[Selected excerpt]:
□ □ □ □

The Bakunawa is a serpent-like dragon in Philippine mythology. It is believed to be the cause of eclipses, earthquakes, rains, and wind. The movements of the Bakunawa served as a geomantic calendar system for ancient Filipinos and were part of the shamanistic rituals of the babaylan. It is usually depicted with a characteristic looped tail and a single horn on the nose. It was generally believed to be a sea serpent, but are also variously believed to inhabit either the sky or the underworld.

Due to increasing trade contacts with South Asia and the Indianization of Southeast Asia, the Bakunawa later became syncretized with the Nāga, Rahu, and Ketu of Hindu-Buddhist mythology.

Etymology

Bakunawa is believed to be originally a compound word meaning "bent snake", from Proto-Western-Malayo-Polynesian *ba(ŋ)kuq ("bent", "curved") and *sawa ("large snake", "python"). Spelling variants  include Vakonawa, Baconaua, or Bakonaua.

Historical accounts
"No. 42. When the moon is eclipsed, the Indians of various districts generally go out into the street or into the open fields, with bells, panastanes, etc. They strike them with great force and violence in order that they might thereby protect the moon which they say is being eaten or swallowed by the dragon, tiger, or crocodile. And the worst thing is that if they wish to say "the eclipse of the moon" it is very common in the Philippines to use this locution, saying "the dragon, tiger, or crocodile is swallowing the moon." The Tagalogs also make use of it and say, Linamon [ni] laho [ang] buwan [trans.: "Laho swallowed the moon"]."

Fr. Tomas Ortiz, Practica del Ministerio (1731) via Zuniga's Estadismo (1893)

Related myths
The Bakunawa is also sometimes known as Naga, from syncretization with the Hindu-Buddhist serpent deity, Nāga. It was also syncretized with the  Hindu-Buddhist navagraha pair, Rahu and Ketu, deities who were responsible for eclipses of the sun and moon, respectively.

Versions of the Bakunawa also existed in other myths in the Philippines, sharing the common theme of being the cause of eclipses. The most similar to the Bakunawa is the Tagalog Laho (derived from Rahu; also known as Nono or Buaya), a serpent-like dragon that causes moon eclipses. In Kapampangan mythology, Láwû is depicted as a bird-like dragon or serpent that causes both solar and lunar eclipses, however, its features are closer to the demon Rahu. Both the words laho and láwû mean "eclipse" (also in modern parlance "to disappear" or "to vanish") in the Tagalog and Kapampangan language.

Other mythical creatures related to the Bakunawa include the Hiligaynon Bawa, Bauta, or Olimaw; the Mandaya and Manobo Tambanakua; the Bagobo Minokawa; and the Maranao Arimaonga. However, these do not always appear serpent-like. The Maranao Arimaonga for example, is depicted as a lion-like dragon; while the Hiligaynon Olimaw is a winged serpent; the Bagobo Minokawa is a dragon-like giant bird; and the Mandaya Tambanokano and Manobo Tambanakua is a giant crab (sometimes also a giant tarantula or scorpion).

□ □ □ □

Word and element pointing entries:
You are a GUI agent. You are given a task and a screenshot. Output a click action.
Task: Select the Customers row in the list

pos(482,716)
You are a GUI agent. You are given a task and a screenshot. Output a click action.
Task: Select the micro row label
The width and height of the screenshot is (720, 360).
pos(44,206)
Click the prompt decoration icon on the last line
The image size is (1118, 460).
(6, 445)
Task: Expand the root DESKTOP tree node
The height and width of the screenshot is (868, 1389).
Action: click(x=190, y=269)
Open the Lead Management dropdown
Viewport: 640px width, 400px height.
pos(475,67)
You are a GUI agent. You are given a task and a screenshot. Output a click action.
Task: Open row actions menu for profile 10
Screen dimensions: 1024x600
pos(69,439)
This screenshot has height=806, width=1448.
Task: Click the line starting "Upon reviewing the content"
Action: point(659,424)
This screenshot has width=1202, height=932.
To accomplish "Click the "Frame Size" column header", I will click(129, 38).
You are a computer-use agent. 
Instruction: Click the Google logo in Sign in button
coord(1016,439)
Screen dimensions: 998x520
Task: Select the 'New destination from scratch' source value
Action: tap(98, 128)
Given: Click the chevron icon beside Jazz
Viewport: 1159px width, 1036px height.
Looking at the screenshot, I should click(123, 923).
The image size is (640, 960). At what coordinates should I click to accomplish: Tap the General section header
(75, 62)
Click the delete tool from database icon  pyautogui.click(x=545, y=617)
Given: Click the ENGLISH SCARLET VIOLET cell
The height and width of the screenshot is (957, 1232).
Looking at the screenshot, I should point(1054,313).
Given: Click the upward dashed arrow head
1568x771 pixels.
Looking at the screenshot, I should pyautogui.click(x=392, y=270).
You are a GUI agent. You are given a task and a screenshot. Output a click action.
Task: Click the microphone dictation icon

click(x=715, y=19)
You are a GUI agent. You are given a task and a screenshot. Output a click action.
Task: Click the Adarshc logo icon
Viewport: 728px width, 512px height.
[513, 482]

□ □ □ □

[Written request A]: In the Bakunawa text, what two Proto-Western-Malayo-Polynesian words is the name believed to come from?
[Written request B]: Rewrite the stretch of entries from the start through the line containing "pos(475,67)", with "GUI agent" changed to "screen agent" and everything else left as it is.

[Final result A]: *ba(ŋ)kuq ("bent", "curved") and *sawa ("large snake", "python").

[Final result B]:
You are a screen agent. You are given a task and a screenshot. Output a click action.
Task: Select the Customers row in the list

pos(482,716)
You are a screen agent. You are given a task and a screenshot. Output a click action.
Task: Select the micro row label
The width and height of the screenshot is (720, 360).
pos(44,206)
Click the prompt decoration icon on the last line
The image size is (1118, 460).
(6, 445)
Task: Expand the root DESKTOP tree node
The height and width of the screenshot is (868, 1389).
Action: click(x=190, y=269)
Open the Lead Management dropdown
Viewport: 640px width, 400px height.
pos(475,67)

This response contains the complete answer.